Philadelphia, PA, July 18, 2013 Cancer researchers have wondered why ovarian cancer cells are so attracted to the abdominal cavity, especially the omentum, with the hope that such an understanding could lead to better disease management or even prevention. Results from a series of experiments suggest a two-step model of omental colonization in which i) cancer cells are attracted to and lodge within immune cell-containing structures known as milky spots, and ii) fat storage cells (adipocytes) fuel cancer cell growth and spread. This study is scheduled for publication in the August 2013 issue of The American Journal of Pathology.
The omentum is a large fatty structure that drapes off the stomach and blankets the peritoneal organs.
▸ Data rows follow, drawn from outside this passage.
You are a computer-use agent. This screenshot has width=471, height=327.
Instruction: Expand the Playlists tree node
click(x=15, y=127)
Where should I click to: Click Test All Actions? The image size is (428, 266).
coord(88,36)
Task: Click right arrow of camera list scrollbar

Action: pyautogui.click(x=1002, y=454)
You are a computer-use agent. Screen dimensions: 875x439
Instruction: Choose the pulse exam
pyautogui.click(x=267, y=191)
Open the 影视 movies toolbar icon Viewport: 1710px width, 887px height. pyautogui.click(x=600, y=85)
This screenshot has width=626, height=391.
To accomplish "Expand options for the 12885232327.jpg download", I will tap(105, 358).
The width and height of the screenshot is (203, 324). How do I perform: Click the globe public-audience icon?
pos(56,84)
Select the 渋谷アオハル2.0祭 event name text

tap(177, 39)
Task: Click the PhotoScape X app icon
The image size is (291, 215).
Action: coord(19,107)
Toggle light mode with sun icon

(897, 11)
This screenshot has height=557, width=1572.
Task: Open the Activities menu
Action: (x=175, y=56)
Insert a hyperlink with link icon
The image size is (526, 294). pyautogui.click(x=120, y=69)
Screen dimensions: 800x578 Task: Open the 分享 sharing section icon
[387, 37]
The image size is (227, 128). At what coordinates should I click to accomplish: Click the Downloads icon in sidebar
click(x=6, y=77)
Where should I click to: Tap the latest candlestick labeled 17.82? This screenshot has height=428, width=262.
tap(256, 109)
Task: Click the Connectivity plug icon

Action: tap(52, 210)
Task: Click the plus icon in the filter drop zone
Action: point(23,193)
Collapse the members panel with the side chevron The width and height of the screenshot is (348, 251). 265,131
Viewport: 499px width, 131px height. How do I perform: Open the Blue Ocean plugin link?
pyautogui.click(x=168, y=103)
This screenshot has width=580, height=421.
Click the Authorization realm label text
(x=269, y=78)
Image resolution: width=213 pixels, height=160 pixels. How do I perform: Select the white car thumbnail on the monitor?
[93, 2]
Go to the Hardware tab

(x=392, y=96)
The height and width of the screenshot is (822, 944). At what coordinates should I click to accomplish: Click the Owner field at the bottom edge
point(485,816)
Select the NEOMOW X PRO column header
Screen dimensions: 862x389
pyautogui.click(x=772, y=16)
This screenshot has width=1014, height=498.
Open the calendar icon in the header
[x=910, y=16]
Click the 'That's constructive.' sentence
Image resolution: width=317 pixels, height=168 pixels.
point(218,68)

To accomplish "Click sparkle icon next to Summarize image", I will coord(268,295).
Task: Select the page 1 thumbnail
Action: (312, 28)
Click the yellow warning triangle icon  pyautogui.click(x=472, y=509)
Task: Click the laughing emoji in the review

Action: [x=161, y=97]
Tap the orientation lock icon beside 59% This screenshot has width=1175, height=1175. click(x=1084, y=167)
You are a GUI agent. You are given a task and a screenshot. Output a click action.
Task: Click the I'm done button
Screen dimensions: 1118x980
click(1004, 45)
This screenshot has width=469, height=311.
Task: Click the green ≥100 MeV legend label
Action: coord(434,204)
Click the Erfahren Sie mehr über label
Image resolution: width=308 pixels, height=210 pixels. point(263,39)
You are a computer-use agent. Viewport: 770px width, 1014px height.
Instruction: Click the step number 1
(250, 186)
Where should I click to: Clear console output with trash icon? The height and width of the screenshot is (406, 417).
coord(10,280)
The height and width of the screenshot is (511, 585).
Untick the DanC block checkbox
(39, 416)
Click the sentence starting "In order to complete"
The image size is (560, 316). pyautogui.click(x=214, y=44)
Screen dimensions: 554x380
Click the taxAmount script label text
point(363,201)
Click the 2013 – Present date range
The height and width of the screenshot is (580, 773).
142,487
Omental fat is composed of adipocytes, blood vessels, immune cells, and other connective tissue and contains unusual immune cell-containing structures known as milky spots, which play a key role in many of its protective functions. In previous research, investigators focused either on the milky spots or the adipocytes as key to attracting metastatic ovarian cancer cells. The results of the current experiments show that "although there are clear strengths to both of these models, neither address the intimate and dynamic interaction among milky spots, surrounding adipocytes, and other components of omental tissues. We propose an alternative, more fully integrated model," says Carrie Rinker-Schaeffer, PhD, a professor in the Departments of Surgery (Section of Urology) and Obstetrics and Gynecology at The University of Chicago.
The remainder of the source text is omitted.